Suite Française is set during the Nazi-occupation of France, in the rural small town of Bussy. Thankfully the story was narrated by Lucille (Michelle Williams), as otherwise it would have been a confusing story line and hard to follow. Looking at the film, without comparing it to the novel it was based on, it’s a refreshing romantic drama set during World War ll, its basis is fixed around the novel, but Saul Dibb (director) focuses heavily on the love story, rather than the war.

The romantic drama is based on an uncompleted novel written by Irene Némirovsky, which became a publishing sensation in 2004. Having escaped Paris as the Nazis approached in 1940, Némirovsky moved to Issy-l’Evêque in Burgundy, where she started to work on her tale of war and peace. In 1942 Némirovsky died aged 39, after being transported to Auschwitz, her daughters found the journals years later and had them published.

The main storyline throughout the film is the growth of the loving relationship between Lucille Angellier (Michelle Williams) and Commander Bruno von Falk (Matthias Schoenaerts).

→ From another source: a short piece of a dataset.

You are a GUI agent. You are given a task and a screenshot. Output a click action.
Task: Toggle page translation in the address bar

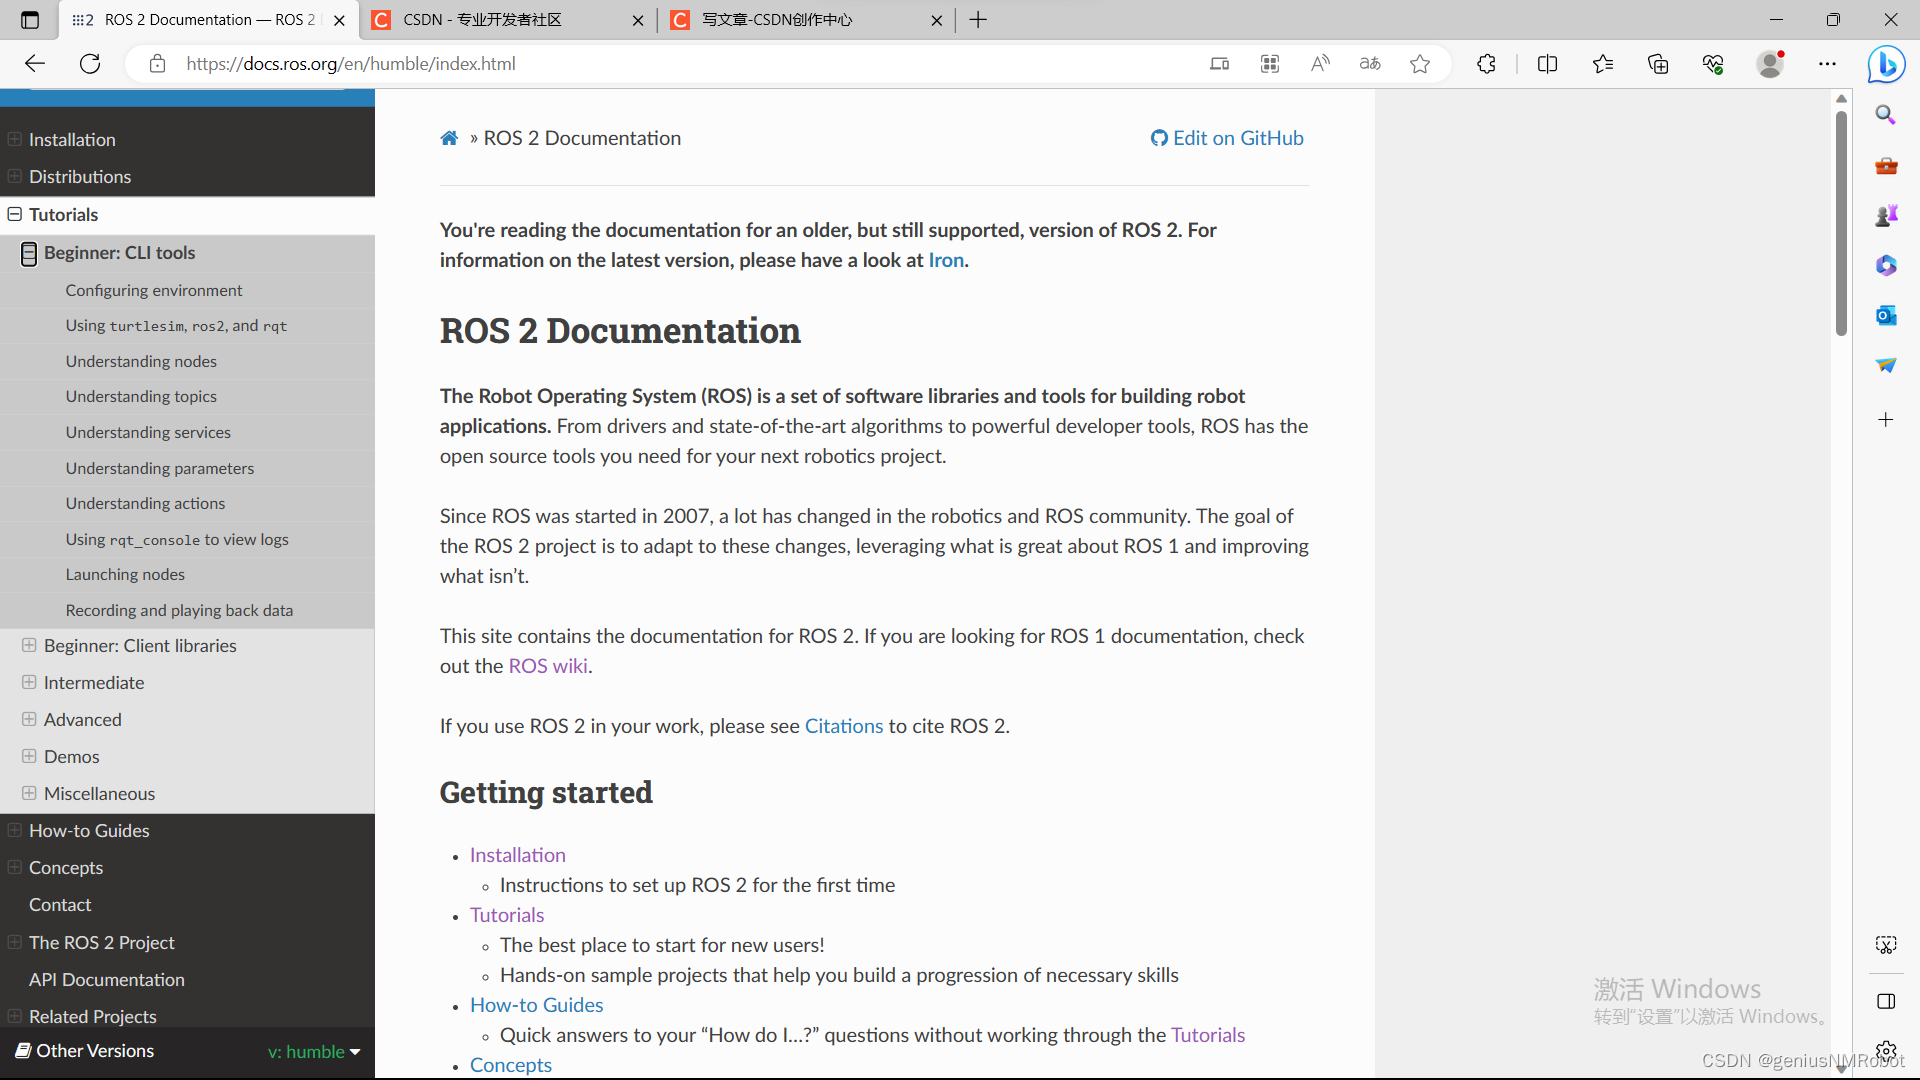point(1369,63)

Of course, like all romances, there were complications as Bruno was a German commander who was staying at the house of Lucille’s authoritarian mother in-law, where Lucille also lived. Lucille was awaiting news from her husband, a prisoner of war, but instead found out some news which made her realise who she really loved.

It seemed to take a while for the passion in the relationship between Lucille and Bruno to blossom, and it became frustrating as there wasn’t the passion the audience were expecting.

Michelle Williams gives a strong performance, making Lucille an angelic and believable figure, Matthias Schoenaerts portrayed his character enchantingly, playing his two contrasting roles believably.

Kristen Scott Thomas was cast well as the wicked stepmother, similar to Schoenaerts, Kristen played a believable role showing two sides of one character.

Suite Française, has an unpredictable ending and leaves you wanting more.